National Center for Biotechnology Information, National Library of Medicine, National Institutes of Health, Bethesda, MD 20894, USA.
Bioinformatics. 2010 Nov 1;26(21):2752-9. doi: 10.1093/bioinformatics/btq511. Epub 2010 Sep 8.
Term-enrichment analysis facilitates biological interpretation by assigning to experimentally/computationally obtained data annotation associated with terms from controlled vocabularies. This process usually involves obtaining statistical significance for each vocabulary term and using the most significant terms to describe a given set of biological entities, often associated with weights. Many existing enrichment methods require selections of (arbitrary number of) the most significant entities and/or do not account for weights of entities. Others either mandate extensive simulations to obtain statistics or assume normal weight distribution. In addition, most methods have difficulty assigning correct statistical significance to terms with few entities.
Implementing the well-known Lugananni-Rice formula, we have developed a novel approach, called SaddleSum, that is free from all the aforementioned constraints and evaluated it against several existing methods.
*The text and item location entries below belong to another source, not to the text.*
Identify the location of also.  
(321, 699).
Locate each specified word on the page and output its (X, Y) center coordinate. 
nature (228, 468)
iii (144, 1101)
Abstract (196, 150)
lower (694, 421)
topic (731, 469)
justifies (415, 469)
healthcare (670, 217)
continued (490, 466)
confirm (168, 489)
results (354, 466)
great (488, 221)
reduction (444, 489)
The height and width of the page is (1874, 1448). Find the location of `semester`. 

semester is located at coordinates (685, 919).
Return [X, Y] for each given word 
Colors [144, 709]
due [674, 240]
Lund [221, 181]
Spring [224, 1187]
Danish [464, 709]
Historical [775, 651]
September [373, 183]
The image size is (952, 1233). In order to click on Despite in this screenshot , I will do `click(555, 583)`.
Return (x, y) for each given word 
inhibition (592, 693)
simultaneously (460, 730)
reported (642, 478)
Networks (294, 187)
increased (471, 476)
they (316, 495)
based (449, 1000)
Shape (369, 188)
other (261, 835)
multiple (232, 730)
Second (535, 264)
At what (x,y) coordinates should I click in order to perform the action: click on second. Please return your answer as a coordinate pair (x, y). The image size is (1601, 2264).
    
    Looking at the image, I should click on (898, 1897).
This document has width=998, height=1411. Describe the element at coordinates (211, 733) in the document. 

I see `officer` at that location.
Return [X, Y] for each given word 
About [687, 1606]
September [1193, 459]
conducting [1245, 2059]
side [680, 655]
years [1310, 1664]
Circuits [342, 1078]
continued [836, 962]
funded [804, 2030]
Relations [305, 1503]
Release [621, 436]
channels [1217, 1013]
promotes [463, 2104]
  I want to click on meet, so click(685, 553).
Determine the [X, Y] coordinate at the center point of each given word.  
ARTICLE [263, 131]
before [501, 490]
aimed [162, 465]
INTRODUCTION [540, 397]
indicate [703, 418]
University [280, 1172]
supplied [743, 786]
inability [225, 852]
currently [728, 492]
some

With entity weights properly taken into account, SaddleSum is internally consistent and stable with respect to the choice of number of most significant entities selected. Making few assumptions on the input data, the proposed method is universal and can thus be applied to areas beyond analysis of microarrays. Employing asymptotic approximation, SaddleSum provides a term-size-dependent score distribution function that gives rise to accurate statistical significance even for terms with few entities. As a consequence, SaddleSum enables researchers to place confidence in its significance assignments to small terms that are often biologically most specific.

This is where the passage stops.